A Summer Tradition's Dark Side
"But, that's not the way it works," he said. "I learned the hard way." For the past 17 years, Trafton has taught eighth grade social studies in Corinth, about 20 miles northwest of Bangor. In November 1999, he had a mole removed from his chest. "I had always wondered about it; it always looked different and I just tried to ignore it," Trafton said. He was at school, eating lunch one day, when he was paged — his doctor was calling, and he'd never called Trafton at work before. It was about the mole. "We talked for maybe 10 minutes and I don’t even remember anything about the conversation," he said, except for the part about melanoma. "My first reaction was, am I gonna make 40?" He said he thought of his children, then ages seven, nine, and 14. "They're all girls, and so my thoughts went to that. It was pretty scary when I got that word. That's for sure." During the next class period, he was free so he went online and started his research. "I really didn't know a lot about it," he said. He found information on staging on the ACS site, he said. "It talked about the depth of invasion, and that if it was over 4 mm deep (about one-fifth inch), there's a one in five chance of surviving five years." "It seemed like when it was removed it was more than 4 mm," he said. "But it was above the skin also, so that was why it seemed so much bigger."
About A Mole
He said he also discovered the ABCD rule — four things to watch for that may mean the difference in a mole and a melanoma. "All the signs were there," he said, "I just had not known what to look for." The mole he'd had removed had all of the characteristics, and even bled from time to time.
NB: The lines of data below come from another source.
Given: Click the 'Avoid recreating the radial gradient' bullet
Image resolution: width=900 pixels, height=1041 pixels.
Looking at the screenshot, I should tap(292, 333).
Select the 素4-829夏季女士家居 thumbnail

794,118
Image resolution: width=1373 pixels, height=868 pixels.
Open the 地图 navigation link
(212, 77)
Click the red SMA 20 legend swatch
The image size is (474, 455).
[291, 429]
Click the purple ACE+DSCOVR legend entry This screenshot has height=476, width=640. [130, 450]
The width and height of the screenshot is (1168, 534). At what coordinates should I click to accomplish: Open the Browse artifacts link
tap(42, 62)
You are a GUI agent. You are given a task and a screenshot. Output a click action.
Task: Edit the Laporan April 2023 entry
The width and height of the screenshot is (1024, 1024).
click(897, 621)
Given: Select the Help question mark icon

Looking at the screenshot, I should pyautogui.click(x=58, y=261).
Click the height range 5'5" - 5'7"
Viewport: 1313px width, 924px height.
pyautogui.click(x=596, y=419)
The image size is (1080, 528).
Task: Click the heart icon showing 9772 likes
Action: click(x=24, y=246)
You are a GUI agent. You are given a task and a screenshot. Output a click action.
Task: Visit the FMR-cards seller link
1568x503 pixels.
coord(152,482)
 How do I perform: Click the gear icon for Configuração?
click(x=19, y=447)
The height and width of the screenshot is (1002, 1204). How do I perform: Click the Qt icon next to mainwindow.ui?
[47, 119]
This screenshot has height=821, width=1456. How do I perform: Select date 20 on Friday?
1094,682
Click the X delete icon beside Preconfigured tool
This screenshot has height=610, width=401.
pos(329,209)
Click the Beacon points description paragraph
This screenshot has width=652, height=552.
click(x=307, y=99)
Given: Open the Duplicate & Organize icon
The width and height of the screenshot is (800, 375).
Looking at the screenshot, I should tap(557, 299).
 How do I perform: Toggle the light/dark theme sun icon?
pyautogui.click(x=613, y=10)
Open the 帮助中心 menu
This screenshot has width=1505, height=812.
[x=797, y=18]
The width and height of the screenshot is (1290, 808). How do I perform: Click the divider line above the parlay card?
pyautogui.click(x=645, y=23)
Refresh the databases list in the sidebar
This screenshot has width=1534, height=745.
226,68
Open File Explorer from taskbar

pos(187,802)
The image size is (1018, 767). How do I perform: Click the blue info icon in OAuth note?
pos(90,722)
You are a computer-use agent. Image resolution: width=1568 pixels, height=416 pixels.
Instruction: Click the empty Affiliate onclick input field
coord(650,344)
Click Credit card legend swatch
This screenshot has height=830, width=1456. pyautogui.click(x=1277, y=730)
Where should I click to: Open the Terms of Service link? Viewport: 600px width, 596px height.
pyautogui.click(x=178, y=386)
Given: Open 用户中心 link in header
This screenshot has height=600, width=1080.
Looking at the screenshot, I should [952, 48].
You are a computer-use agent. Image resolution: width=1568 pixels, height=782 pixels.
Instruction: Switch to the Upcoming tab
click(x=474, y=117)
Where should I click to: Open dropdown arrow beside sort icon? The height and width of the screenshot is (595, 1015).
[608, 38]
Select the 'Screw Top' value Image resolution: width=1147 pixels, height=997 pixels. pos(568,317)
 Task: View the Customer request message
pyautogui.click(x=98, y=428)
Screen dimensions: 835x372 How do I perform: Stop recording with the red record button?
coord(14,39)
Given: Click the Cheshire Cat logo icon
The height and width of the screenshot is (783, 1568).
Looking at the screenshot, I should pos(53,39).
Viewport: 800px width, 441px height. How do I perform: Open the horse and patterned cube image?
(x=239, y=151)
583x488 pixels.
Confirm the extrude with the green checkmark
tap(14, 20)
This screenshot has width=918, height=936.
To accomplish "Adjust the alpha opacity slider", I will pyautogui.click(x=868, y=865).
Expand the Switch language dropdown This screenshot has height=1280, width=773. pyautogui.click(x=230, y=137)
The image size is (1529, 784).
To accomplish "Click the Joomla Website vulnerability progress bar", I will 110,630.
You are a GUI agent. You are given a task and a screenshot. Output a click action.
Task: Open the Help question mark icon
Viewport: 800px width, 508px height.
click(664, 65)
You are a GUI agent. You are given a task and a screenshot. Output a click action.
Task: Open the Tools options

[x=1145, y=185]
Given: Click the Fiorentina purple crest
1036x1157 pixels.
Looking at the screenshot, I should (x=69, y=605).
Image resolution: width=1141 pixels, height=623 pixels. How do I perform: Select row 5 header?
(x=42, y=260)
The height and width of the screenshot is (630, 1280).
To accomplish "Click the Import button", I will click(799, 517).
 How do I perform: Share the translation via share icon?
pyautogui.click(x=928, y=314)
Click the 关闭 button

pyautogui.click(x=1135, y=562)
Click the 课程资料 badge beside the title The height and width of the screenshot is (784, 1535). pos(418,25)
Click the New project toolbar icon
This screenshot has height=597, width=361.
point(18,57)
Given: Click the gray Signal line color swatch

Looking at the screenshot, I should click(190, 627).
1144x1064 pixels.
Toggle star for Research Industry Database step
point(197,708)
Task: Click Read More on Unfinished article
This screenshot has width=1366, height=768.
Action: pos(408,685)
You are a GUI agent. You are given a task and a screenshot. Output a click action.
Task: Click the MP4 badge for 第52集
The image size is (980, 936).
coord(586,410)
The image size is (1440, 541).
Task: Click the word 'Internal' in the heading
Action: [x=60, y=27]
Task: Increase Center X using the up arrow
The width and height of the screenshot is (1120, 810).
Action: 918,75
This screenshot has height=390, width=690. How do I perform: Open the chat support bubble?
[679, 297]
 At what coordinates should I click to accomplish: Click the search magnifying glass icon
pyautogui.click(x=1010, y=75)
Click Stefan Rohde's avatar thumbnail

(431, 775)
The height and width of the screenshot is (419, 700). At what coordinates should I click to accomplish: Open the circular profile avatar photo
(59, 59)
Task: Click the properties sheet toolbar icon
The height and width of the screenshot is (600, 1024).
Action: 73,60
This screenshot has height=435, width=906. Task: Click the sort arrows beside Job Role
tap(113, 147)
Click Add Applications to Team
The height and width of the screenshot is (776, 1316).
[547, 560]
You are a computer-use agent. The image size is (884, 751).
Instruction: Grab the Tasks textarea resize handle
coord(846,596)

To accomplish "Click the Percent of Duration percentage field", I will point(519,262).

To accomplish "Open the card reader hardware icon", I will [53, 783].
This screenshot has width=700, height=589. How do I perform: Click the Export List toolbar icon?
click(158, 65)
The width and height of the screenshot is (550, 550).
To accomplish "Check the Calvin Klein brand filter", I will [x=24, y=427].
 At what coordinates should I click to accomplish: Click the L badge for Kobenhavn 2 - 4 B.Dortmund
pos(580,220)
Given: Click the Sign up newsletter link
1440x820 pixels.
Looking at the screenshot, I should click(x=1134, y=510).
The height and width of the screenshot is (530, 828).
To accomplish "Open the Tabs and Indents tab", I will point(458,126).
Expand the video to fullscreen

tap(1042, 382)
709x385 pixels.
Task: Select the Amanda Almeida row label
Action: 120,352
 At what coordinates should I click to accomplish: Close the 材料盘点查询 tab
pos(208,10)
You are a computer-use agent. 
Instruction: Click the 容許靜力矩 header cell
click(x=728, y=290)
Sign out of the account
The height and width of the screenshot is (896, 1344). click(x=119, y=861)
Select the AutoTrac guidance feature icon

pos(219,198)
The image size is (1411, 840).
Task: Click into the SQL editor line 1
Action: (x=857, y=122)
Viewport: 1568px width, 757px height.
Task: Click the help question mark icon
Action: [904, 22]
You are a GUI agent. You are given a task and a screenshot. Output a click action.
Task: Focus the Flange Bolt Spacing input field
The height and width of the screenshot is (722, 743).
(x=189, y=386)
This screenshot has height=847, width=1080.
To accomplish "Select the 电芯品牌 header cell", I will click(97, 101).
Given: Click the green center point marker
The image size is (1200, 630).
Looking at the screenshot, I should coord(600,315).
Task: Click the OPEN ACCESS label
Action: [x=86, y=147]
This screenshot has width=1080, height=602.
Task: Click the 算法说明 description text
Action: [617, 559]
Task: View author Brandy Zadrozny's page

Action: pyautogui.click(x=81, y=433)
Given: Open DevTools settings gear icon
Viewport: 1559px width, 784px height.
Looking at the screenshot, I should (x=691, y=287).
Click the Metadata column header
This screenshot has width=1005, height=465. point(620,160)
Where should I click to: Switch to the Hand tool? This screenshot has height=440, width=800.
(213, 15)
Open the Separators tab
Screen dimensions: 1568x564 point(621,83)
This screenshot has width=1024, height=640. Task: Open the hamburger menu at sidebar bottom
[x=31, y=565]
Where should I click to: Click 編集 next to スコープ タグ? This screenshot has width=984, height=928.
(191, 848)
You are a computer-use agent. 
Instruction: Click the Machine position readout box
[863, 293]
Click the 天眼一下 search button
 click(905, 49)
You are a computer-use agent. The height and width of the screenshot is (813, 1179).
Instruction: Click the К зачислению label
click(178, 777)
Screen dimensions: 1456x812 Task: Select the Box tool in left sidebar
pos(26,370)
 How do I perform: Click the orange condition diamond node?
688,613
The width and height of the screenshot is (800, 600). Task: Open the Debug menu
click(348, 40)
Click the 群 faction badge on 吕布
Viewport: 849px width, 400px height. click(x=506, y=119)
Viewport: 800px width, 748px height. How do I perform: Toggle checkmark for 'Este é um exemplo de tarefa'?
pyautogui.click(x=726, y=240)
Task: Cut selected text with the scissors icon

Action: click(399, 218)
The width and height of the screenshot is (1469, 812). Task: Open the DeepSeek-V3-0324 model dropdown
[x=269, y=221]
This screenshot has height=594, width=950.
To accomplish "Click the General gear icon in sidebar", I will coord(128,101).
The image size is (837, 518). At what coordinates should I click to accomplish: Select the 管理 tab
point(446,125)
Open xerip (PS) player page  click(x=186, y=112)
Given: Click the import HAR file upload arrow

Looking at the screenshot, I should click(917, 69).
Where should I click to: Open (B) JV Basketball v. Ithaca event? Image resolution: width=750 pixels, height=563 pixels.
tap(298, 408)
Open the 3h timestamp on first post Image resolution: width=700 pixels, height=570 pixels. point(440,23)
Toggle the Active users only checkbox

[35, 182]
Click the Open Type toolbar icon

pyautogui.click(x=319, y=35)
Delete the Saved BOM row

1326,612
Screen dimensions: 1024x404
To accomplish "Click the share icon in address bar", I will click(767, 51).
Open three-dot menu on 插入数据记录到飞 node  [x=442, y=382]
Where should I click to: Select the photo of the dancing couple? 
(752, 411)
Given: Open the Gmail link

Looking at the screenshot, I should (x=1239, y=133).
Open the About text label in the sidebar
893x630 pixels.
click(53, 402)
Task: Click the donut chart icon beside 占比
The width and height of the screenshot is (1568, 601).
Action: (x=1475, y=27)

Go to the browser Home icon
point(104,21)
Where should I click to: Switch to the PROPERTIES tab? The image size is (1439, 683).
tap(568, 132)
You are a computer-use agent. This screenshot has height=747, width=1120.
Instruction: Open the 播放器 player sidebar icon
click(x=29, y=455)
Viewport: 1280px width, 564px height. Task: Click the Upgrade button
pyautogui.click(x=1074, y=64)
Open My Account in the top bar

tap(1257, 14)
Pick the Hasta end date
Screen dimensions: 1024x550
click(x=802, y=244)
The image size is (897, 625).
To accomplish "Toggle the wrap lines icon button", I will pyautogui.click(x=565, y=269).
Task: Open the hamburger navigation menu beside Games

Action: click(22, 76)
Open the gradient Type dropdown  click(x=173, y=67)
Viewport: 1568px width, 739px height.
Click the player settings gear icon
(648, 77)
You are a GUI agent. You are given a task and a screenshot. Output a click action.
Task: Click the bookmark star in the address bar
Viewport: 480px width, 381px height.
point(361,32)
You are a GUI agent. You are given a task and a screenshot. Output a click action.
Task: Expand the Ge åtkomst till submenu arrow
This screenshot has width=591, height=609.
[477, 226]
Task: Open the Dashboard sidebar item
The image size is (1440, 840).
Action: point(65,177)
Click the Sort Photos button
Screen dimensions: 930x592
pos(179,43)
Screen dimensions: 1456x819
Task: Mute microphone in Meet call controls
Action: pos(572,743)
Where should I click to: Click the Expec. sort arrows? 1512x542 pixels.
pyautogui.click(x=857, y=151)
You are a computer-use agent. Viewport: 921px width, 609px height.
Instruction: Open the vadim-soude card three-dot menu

When he got home from school that afternoon, Trafton told his wife. "We talked about it, stayed up all night," he said. "My kids really didn’t know what was going on until after the second surgery." He said he didn't tell his kids until he got the call from his doctor's office that said there were no signs that it had spread. "And that's when I told them that it had been originally diagnosed as a cancer," he recounted. Trafton said if he'd had the mole removed years ago, he probably wouldn’t have had to have the second surgery. "But, hindsight's 20/20," he said. The second surgery took place Jan. 4 in Bangor. He had "what they call a wide excision," he said. A piece of skin 4 cm (about one and one-half inch) in diameter was taken out of his chest. "Just skin, but they have to go deep, and then they did the sentinel node biopsy. And then it all had to be sent to Boston." Sentinel lymph node biopsy is a technique used to check to see if the cancer has spread to nearby lymph nodes. "I couldn’t help but think if Bangor had a lab to conduct the tests, things would go much faster," he said. When he woke after the surgery, his wife and three daughters were with him. His wife had good news — a preliminary test that had been done after the operation showed no sign the cancer had spread. "It didn't necessarily say that there wasn’t any cancer, but if it had come back positive, then they would know it had spread," Trafton said. "I didn’t hear back till Jan. 12," he said. "That was a very long eight days. Well, the first day wasn’t very long, I slept through most of that, but after that it was a pretty tough week." Trafton was back at work the next Tuesday. "I didn't want to just sit around and wait for the phone to ring," he said. That Friday afternoon his doctor called and said everything looked good. His doctor wanted him to get a second opinion, and the second doctor, a cancer specialist, agreed — no further treatment.
The Sun Is My Enemy
"He said the key was to watch for other signs," Trafton said. For the first year after the surgery, he went back to the doctor every three months. Now he does every six. "The sun is my enemy now," he said, laughing. He also said he and his wife are very careful with their daughters' sun exposure — "probably a lot more careful than we were two years ago." Looking back, Trafton said he feels fortunate. Melanoma is a scary word, he said. "You just need to keep in mind that if they get it …before it spreads, the survival rate is around 90%. The key is to get it as soon as possible. If there's a spot that you ever have a concern about, get it looked at," Trafton said.